ただ、ニュージーランドは他の4ヶ国に比べて親中度が高い為、外交ボイコットに加わるかは不透明ですね。
外交ボイコットというカードは、面子を人一倍気にする中国人というより習近平国家主席の面子を狙い撃ちした一種の神経戦ですね。 アメリカは選手団のボイコットや関税を上げる等より実害があまり出ないで、且つ「人権問題」という反対しにくい方法を考え出してきましたが、巻き込まれる世界中の国々にとっては難しい踏み絵ですね。
閣僚や高官を派遣しないことに「外交ボイコット」の看板をつけるかどうかの話ですよね。
5Eyesもだいたい出そろいましたし(NZは無さそう)、そろそろ日本も宣言しといた方がいいような気がします。
岸田政権は人権外交やるって言ってる以上はやらんとダメでしょう。どうせ大したオリジナル政策は打ち出せないでしょうし。
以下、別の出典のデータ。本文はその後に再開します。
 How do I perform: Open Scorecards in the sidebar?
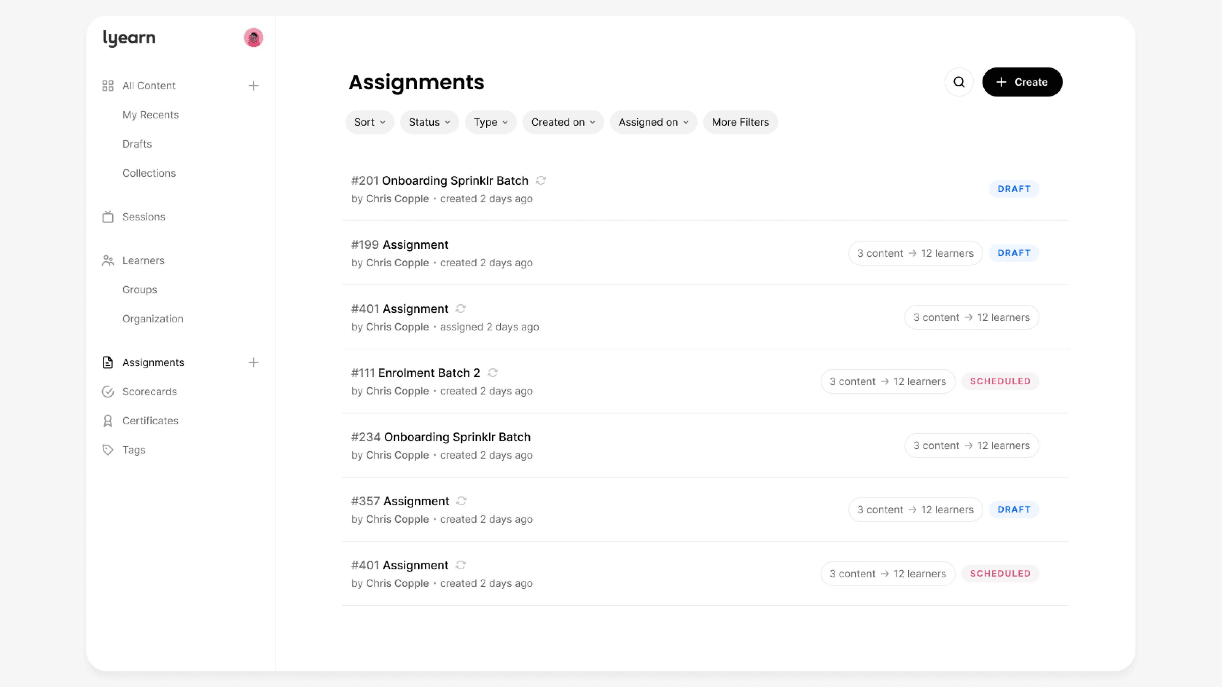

中国からの報復や嫌がらせは、どうせこんなことをするしないに関わらずこれからもあるでしょうし。
本論とはズレますが、産経のWP引用記事のようなのを読んでて、記事中に引用先URLを書けよといつも思います。
こういうのにも、読者に対して判断材料ではなく結論を教えてあげるマスコミの姿勢が表れてるのかなぁと、素朴に思いました。
次記事出てるのに気づいていれば、そっちに書いたのに・・・
元ジェネラリストさま,こういう宣言は【する|しない】だけでなく,宣言するにしても宣言するタイミング(というかスピード)も重要ですからね.
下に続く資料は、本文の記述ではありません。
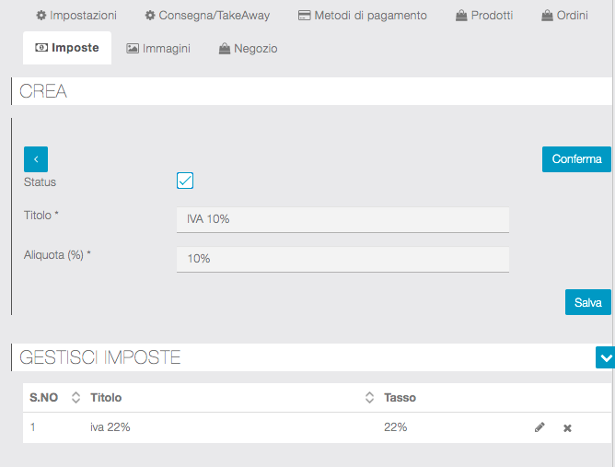This screenshot has width=615, height=467.
Task: Go to the Negozio tab
Action: 248,48
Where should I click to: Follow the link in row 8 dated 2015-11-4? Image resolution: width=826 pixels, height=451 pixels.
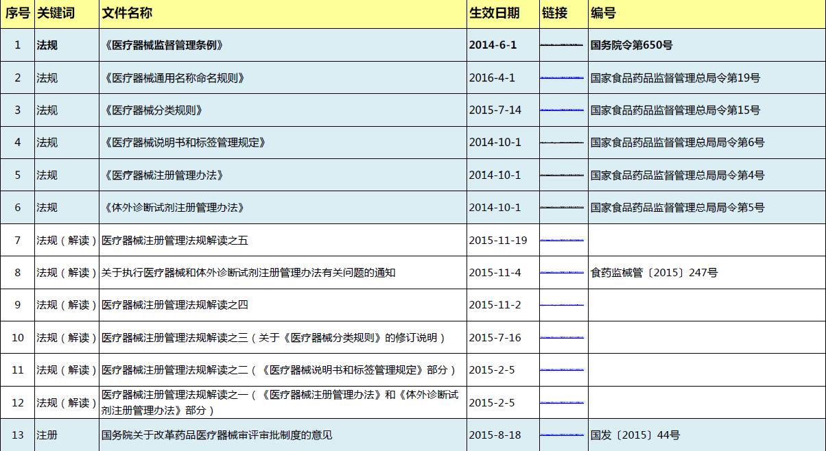562,273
同盟国の米だけでなく,今後の日本が共産チャイナの膨張主義に対抗し開かれて自由なインド洋・太平洋の理念を実現する上で是非とも協力して貰わねばならない国々の豪英も速やかに外交ボイコットを宣言したのにねえ.
それを「総合的に判断する」などと言って閣僚さえ送らなければ北京の最低限の面子を潰さぬように宣言しないでもアメリカなどからも不満は持たれないだろう,と岸田さんが考えているとしたら,文ちゃん並みの勝手読みというか考えが甘いにも程がある.
もし岸田さんが本当にそんな読みをしているとしたら,やはり岸田さんは外相として韓国外交部の尹長官に簡単にコロっと騙されて煮え湯を飲まされただけのことはある外交下手というか外交音痴と言うべきだろう.だから共産チャイナに対して今以上に踏み込まれないようにするには日本としてファイティングポーズを続けることが不可欠なのに,よりによって林さんなんて人間を外相に据える人事も平気で行えたのだろう.
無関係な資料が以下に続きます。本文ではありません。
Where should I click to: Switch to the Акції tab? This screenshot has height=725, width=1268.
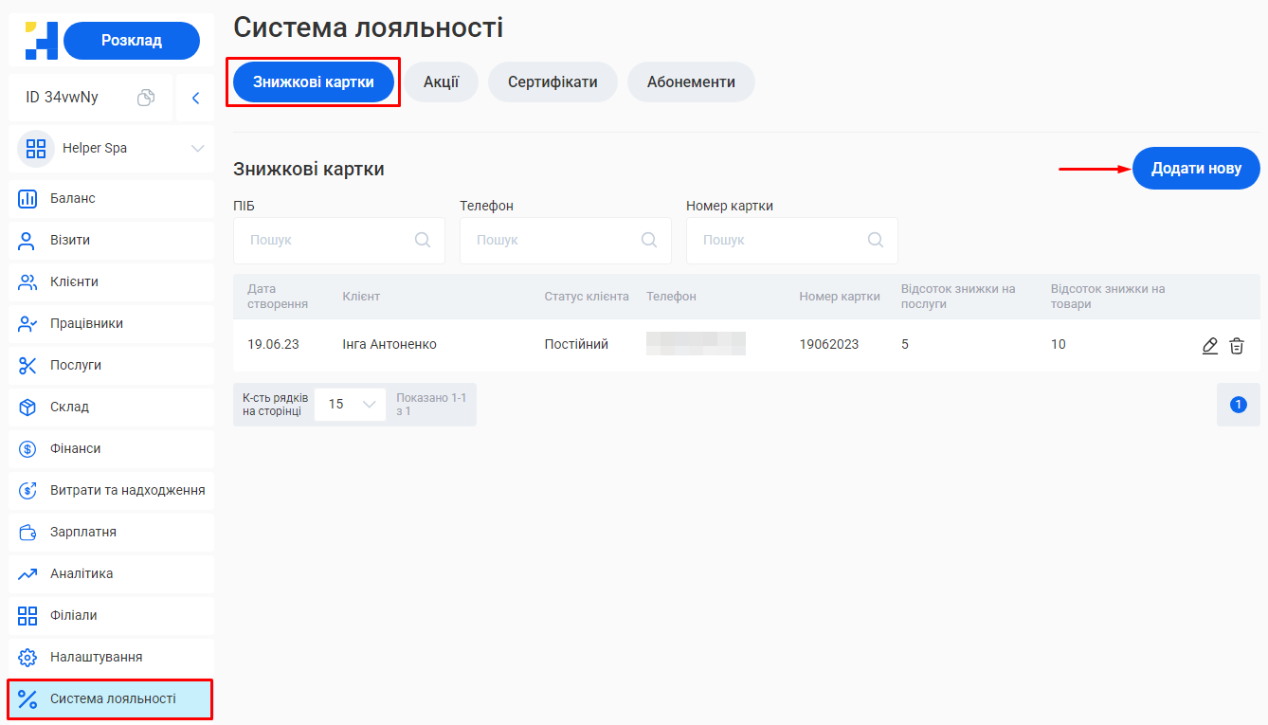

政務会長の高市さんが「日本も速やかに政治ボイコットを宣言すべきだ」と言ったので,岸田さんはますます宣言しないと個人的には予想しています.岸田さんは高市さんにポイントを獲らせたくないのが見え見えなので,今回も高市提案には意地でも乗らないと考えます.余程,日本中から非難轟々になり支持率も急降下するといった事態が起こらない限り.
だが,そんな個人的感情や打算で日本の国の将来を左右する外交をやられては国民の一人としては堪ったものでないというのが率直な感想です.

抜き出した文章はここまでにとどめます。